[Entries on finding words and elements]
[Start]
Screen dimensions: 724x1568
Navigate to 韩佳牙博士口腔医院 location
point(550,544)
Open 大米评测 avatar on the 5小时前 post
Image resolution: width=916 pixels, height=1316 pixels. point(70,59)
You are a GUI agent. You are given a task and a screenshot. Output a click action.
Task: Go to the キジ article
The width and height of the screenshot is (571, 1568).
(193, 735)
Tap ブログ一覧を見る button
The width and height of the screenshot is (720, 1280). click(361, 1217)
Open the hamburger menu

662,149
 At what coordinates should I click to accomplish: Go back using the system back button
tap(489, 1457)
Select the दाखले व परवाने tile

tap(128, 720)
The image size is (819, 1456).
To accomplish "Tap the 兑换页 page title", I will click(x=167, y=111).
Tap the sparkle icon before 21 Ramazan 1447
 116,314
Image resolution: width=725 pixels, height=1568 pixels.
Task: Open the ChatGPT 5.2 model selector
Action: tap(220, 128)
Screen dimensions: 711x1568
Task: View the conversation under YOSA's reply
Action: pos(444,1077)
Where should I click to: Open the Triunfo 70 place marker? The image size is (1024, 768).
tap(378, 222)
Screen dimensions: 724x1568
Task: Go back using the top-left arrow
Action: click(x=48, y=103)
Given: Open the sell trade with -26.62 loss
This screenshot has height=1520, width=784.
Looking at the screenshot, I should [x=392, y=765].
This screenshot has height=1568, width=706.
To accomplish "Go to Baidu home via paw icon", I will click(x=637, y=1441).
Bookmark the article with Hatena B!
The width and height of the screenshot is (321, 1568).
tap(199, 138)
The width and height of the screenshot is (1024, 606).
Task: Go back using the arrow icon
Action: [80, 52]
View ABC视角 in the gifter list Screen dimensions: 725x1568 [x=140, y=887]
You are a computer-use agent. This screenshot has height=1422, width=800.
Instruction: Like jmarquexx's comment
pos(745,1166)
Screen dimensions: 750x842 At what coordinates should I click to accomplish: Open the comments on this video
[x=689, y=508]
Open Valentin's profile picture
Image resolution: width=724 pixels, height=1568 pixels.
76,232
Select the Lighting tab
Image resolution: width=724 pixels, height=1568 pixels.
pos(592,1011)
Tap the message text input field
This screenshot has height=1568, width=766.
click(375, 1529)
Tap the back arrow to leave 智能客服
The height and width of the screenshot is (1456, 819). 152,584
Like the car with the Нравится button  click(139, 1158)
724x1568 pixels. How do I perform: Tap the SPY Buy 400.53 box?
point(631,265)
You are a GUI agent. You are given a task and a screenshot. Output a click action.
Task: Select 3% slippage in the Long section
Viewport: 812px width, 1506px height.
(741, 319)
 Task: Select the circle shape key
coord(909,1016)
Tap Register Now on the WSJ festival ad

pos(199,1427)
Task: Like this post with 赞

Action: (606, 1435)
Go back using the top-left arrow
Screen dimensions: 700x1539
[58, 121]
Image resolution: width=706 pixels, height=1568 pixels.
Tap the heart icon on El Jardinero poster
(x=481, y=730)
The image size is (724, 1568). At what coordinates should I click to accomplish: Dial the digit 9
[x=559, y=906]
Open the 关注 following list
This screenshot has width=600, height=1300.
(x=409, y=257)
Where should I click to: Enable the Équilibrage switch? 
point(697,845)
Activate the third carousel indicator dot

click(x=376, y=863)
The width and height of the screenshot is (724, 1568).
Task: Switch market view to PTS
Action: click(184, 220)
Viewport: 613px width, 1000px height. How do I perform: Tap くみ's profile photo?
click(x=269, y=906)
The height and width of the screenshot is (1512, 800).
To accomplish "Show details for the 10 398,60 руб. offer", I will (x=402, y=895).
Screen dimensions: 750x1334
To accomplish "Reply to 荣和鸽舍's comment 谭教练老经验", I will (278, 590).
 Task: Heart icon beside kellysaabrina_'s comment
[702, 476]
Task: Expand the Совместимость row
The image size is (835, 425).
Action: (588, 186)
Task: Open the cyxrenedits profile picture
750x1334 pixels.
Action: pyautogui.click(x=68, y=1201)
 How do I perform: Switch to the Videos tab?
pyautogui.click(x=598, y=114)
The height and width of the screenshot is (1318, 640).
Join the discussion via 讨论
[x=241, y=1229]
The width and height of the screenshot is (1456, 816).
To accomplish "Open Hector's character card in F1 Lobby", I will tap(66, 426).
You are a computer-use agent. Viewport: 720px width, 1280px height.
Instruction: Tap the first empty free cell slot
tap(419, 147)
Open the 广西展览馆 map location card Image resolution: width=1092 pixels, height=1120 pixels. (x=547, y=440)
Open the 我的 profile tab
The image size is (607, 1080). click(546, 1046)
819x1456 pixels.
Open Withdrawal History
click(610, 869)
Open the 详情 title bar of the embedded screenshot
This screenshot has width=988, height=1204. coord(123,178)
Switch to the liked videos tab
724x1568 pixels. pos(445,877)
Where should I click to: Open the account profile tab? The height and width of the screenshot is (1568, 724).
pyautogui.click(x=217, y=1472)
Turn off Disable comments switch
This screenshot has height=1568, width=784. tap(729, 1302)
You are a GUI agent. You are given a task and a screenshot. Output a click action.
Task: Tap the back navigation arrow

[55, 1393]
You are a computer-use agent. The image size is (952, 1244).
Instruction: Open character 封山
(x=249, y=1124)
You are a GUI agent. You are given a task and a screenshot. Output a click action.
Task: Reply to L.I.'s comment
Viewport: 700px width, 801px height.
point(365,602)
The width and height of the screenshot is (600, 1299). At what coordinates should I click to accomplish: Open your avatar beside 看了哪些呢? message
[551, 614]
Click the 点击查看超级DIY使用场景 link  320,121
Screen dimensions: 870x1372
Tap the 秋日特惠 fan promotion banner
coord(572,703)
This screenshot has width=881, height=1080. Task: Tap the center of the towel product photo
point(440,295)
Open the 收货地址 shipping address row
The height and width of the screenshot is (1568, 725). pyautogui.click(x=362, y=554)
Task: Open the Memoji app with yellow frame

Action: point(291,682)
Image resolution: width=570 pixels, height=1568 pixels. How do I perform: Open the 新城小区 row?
[End]
Rewrite the lines that begin at the one containing "724x1568 pixels. How" and stop after the one containing "Action: (588, 186)", swapping "comment" for "remark" and leaving everything else intact.

> **THE COMPLETED TASK**:
724x1568 pixels. How do I perform: Tap the SPY Buy 400.53 box?
point(631,265)
You are a GUI agent. You are given a task and a screenshot. Output a click action.
Task: Select 3% slippage in the Long section
Viewport: 812px width, 1506px height.
(741, 319)
 Task: Select the circle shape key
coord(909,1016)
Tap Register Now on the WSJ festival ad

pos(199,1427)
Task: Like this post with 赞

Action: (606, 1435)
Go back using the top-left arrow
Screen dimensions: 700x1539
[58, 121]
Image resolution: width=706 pixels, height=1568 pixels.
Tap the heart icon on El Jardinero poster
(x=481, y=730)
The image size is (724, 1568). At what coordinates should I click to accomplish: Dial the digit 9
[x=559, y=906]
Open the 关注 following list
This screenshot has width=600, height=1300.
(x=409, y=257)
Where should I click to: Enable the Équilibrage switch? 
point(697,845)
Activate the third carousel indicator dot

click(x=376, y=863)
The width and height of the screenshot is (724, 1568).
Task: Switch market view to PTS
Action: click(184, 220)
Viewport: 613px width, 1000px height. How do I perform: Tap くみ's profile photo?
click(x=269, y=906)
The height and width of the screenshot is (1512, 800).
To accomplish "Show details for the 10 398,60 руб. offer", I will (x=402, y=895).
Screen dimensions: 750x1334
To accomplish "Reply to 荣和鸽舍's remark 谭教练老经验", I will (278, 590).
 Task: Heart icon beside kellysaabrina_'s remark
[702, 476]
Task: Expand the Совместимость row
The image size is (835, 425).
Action: (588, 186)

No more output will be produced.